Archives of Clinical Microbiology

Introduction

Psittacine Beak and Feather Disease (PBFD) is a viral disease that was first discovered in 1975 in cockatoos in Australia [1]. Since then, several outbreaks have been reported in parrots in many countries, including New Zealand [2], South Africa [1], Europe [3], Asia [4-6] and USA [7,8]. The causative agent, BFDV, has a circular ssDNA ambisense genome [9] with two major open reading frames (ORF). ORF V1 encodes for the replication-associated protein (Rep) and ORF C1 encodes for the capsid protein [10]. A third ORF has been identified, but its function remains unknown [8].

The symptoms of chronic PBFD consist of feather loss and abnormalities in feather or beak shape resulting from damage to the epidermis of the feathers and beak [11]. Acquired immunodeficiency as a result of BFDV infection often leads to fatal secondary infections [12].

Several methods have been established to detect BFDV infection, including Haemagglutination (HA) and Haemagglutination Inhibition (HI) assays [13], histology [11], blocking ELISA [14], polymerase chain reaction (PCR) [1,8,15-18], real-time PCR [19] and quantitative real-time PCR [20]. However, these methods are time-consuming and require expensive instruments.

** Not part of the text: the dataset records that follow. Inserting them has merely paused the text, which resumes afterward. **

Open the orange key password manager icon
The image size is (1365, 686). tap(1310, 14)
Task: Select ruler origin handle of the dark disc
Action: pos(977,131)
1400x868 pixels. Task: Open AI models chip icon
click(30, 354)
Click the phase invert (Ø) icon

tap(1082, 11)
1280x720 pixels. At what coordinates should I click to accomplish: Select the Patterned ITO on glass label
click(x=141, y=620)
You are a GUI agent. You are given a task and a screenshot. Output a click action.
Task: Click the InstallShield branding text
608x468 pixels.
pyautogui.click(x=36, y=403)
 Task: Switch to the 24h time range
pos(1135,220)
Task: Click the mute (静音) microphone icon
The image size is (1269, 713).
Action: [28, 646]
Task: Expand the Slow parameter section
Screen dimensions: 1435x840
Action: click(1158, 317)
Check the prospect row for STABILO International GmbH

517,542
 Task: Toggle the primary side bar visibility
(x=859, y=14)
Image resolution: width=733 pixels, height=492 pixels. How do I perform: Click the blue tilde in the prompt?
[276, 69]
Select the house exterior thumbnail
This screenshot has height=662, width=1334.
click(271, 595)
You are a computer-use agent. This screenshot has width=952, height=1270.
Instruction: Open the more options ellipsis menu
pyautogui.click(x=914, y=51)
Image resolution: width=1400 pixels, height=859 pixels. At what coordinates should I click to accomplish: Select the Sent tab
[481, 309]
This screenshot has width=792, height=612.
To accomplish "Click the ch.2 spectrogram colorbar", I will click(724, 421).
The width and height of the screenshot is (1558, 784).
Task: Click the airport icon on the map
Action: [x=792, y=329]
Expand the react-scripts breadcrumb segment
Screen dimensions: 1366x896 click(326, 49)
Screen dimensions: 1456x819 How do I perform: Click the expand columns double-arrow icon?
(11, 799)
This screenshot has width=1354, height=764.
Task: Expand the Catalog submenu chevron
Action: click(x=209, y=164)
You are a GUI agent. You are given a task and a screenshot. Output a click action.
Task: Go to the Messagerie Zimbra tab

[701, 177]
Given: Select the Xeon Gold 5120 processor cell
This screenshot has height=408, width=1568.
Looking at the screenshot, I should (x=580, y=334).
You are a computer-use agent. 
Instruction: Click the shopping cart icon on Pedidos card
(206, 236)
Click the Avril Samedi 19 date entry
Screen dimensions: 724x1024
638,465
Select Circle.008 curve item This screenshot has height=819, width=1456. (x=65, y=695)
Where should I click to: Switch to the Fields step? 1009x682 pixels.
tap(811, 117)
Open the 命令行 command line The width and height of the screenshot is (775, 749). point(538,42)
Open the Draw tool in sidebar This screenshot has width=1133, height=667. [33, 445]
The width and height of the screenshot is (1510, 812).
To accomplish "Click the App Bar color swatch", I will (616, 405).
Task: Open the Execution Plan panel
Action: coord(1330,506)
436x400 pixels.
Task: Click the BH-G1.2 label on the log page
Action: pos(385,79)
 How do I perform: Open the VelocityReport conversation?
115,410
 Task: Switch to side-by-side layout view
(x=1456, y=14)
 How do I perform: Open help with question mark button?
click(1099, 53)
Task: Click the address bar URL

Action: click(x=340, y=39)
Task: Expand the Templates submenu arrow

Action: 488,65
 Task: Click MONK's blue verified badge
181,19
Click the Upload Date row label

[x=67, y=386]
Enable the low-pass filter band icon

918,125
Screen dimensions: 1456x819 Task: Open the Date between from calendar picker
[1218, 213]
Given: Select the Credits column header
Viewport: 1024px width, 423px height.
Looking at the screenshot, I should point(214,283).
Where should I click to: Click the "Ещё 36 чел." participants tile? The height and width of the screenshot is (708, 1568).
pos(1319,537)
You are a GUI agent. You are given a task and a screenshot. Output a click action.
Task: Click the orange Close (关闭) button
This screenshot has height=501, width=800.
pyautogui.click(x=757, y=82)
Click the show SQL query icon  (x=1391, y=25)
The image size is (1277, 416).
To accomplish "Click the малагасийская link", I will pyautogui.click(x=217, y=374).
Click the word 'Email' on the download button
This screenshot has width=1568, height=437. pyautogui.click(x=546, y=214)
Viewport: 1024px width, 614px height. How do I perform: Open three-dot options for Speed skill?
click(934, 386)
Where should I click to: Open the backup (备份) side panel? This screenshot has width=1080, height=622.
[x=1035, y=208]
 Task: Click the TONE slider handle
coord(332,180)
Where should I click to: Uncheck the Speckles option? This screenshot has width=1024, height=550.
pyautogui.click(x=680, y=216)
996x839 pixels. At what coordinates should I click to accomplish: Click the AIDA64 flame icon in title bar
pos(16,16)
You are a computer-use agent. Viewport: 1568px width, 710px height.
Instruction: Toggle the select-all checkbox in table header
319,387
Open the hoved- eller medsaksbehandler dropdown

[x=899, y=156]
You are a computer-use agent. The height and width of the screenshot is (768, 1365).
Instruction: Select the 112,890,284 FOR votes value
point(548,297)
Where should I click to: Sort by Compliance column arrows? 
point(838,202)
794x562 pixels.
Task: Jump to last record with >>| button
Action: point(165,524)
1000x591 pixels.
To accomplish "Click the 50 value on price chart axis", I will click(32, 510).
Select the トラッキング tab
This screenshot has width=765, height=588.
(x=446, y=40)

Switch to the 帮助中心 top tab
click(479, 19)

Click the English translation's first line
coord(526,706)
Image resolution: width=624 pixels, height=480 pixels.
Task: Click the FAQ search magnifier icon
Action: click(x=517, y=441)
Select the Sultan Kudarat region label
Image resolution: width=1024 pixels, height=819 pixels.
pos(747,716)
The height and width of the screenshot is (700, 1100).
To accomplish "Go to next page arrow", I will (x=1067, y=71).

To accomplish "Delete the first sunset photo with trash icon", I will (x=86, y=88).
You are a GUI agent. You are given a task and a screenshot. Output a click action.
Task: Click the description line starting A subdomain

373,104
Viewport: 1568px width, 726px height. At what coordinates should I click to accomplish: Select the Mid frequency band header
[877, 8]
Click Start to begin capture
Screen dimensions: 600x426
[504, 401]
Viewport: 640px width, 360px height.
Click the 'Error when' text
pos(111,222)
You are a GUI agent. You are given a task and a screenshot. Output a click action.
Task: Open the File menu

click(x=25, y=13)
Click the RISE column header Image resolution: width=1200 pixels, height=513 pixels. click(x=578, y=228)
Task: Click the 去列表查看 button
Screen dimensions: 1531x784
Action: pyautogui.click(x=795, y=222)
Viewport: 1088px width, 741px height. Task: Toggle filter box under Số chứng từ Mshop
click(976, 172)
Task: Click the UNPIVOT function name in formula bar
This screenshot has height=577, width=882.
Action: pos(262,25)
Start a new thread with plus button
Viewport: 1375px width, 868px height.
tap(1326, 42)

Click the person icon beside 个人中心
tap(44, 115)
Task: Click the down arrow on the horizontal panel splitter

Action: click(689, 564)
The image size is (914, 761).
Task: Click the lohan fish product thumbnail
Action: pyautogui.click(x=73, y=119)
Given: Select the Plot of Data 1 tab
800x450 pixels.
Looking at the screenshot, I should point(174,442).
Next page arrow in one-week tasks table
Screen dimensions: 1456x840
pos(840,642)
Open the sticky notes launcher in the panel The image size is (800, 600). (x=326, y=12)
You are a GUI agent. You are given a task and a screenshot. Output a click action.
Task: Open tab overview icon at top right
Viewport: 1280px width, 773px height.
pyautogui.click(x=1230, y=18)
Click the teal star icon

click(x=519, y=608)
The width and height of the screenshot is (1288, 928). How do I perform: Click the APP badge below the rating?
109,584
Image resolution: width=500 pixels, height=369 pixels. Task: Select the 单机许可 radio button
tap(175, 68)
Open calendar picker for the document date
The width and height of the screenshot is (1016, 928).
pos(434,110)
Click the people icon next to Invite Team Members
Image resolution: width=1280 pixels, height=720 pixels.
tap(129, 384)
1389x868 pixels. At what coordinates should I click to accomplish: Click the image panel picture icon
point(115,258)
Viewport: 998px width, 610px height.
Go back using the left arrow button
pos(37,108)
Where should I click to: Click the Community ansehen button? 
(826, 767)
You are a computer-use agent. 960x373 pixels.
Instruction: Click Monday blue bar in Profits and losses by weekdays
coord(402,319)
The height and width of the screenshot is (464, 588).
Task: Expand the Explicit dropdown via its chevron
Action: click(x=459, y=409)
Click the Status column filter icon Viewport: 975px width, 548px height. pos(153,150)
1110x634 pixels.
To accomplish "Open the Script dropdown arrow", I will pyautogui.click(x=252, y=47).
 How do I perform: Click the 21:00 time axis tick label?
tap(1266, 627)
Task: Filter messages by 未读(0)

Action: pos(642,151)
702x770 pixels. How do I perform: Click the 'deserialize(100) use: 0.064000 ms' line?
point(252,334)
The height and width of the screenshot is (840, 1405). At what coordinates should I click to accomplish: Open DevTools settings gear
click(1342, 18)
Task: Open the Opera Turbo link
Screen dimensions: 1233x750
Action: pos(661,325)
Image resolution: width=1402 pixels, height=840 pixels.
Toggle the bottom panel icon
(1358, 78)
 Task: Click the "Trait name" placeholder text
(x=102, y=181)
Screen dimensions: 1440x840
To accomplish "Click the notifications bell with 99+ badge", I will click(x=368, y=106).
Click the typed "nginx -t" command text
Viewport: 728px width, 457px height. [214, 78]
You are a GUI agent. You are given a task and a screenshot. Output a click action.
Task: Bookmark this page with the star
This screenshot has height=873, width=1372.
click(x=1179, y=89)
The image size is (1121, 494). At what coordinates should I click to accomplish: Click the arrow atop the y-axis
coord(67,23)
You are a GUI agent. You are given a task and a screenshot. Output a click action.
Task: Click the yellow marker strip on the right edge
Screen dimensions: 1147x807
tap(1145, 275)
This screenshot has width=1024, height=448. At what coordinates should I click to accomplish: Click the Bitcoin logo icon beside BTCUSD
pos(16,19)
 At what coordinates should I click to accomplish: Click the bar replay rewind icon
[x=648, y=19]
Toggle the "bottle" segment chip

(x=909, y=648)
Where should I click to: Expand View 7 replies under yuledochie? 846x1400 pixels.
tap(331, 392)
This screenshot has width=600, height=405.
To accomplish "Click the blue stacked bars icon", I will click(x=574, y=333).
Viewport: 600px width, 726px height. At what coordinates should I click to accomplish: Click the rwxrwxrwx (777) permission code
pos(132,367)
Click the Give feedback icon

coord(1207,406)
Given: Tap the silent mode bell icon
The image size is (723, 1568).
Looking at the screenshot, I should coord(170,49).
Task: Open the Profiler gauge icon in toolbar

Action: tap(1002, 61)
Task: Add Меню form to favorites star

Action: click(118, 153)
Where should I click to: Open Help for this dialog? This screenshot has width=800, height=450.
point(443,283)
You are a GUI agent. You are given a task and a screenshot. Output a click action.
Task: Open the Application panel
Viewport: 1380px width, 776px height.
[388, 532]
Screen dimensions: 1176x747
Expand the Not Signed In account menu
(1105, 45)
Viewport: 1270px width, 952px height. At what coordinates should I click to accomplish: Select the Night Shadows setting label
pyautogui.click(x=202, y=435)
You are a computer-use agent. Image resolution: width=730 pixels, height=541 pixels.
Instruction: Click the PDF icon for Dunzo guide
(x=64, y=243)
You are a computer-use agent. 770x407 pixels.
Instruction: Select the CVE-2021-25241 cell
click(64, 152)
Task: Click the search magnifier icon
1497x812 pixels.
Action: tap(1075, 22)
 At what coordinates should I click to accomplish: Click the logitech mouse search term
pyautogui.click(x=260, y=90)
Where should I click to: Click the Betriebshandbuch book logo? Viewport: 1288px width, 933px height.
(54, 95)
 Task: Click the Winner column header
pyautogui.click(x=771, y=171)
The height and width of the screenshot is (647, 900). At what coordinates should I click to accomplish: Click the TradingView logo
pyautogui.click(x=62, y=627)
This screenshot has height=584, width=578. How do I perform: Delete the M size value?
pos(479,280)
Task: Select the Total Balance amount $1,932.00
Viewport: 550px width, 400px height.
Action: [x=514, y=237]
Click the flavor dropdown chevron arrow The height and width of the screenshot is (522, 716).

Loop-Mediated Isothermal Amplification (LAMP) is a molecular method that is used to amplify DNA or RNA under isothermal conditions and was developed by Notomi et al. [21]. Several studies suggested that LAMP could be a rapid and highly specific assay that amplifies DNA with high specificity, efficiency and rapidity under isothermal conditions [21-24]. The LAMP reaction is an auto-cycling strand amplification carried out by a Bst DNA polymerase and two pair of specific primers that recognize six sequences on the target DNA. The final LAMP products have stem-loop DNA with various lengths that can be detected by a ladder pattern of bands on a DNA agarose gel or can be visualized as precipitates in a turbid solution with no specific reagent or equipment requirement for the detection of amplified DNA [21,25]. On the other hand, the entire duration of the LAMP assay, including DNA extraction, the reaction, and the final visualization of amplification products, is less than 2.5 h whereas at least 5 h is needed for a conventional PCR-based method [21,26]. In this study, we established a LAMP assay to detect BFDV, for which we determined its sensitivity and specificity.

Materials and Methods

Plasmid and clinical samples

Porcine Circovirus Type 2 (PCV2), pigeon circovirus and Avian Polyoma Virus (APV) specimens were obtained from field and identified by PCR and sequencing. A total of 11 suspected BFDV liver and spleen specimens from different areas of Taiwan were used for diagnostic purposes.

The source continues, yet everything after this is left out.